Segundo os dados divulgados hoje pela Associação Portuguesa para o Controlo de Tiragem e Circulação (APCT), o "Jornal de Notícias" foi o que registou a maior descida de vendas, ao perder 16 mil compradores por edição.
O JN perdeu 14,5 por cento de compradores, passando a ter, em média, uma circulação paga (vendas em banca e por assinatura) abaixo dos 100 mil exemplares (95.231) diários.
Entre os dois diários considerados de referência a maior descida foi sentida pelo "Diário de Notícias", cuja circulação paga caiu 12,8 por cento, passando para uma média de 33.434 exemplares por edição.
As vendas diárias do jornal PÚBLICO caíram 4,3 por cento no ano passado (menos 2209 exemplares em comparação com 2004), passando para uma circulação de 48.985 exemplares.

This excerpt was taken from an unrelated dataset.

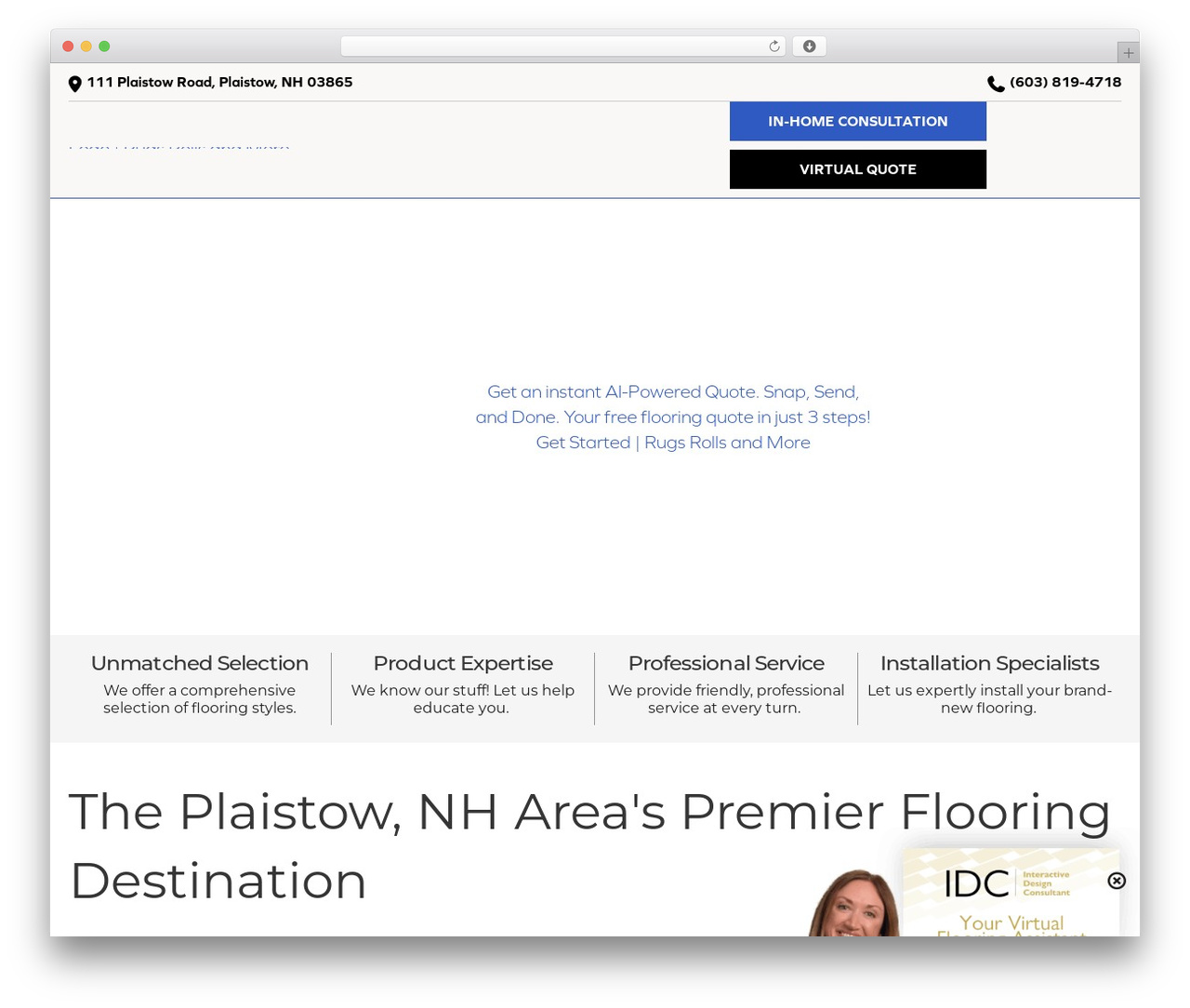The width and height of the screenshot is (1190, 1008).
Task: Reload the page with the refresh icon
Action: tap(774, 46)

O diário mais vendido do país continuou a ser o "Correio da Manhã" que, apesar de uma perda de 1,9 por cento nas vendas (quase dois mil exemplares), foi o único a manter-se acima dos 100 mil exemplares vendidos por cada edição - média diária de 113.792 exemplares.
O "24horas" registou vendas médias diárias de 48.818 exemplares.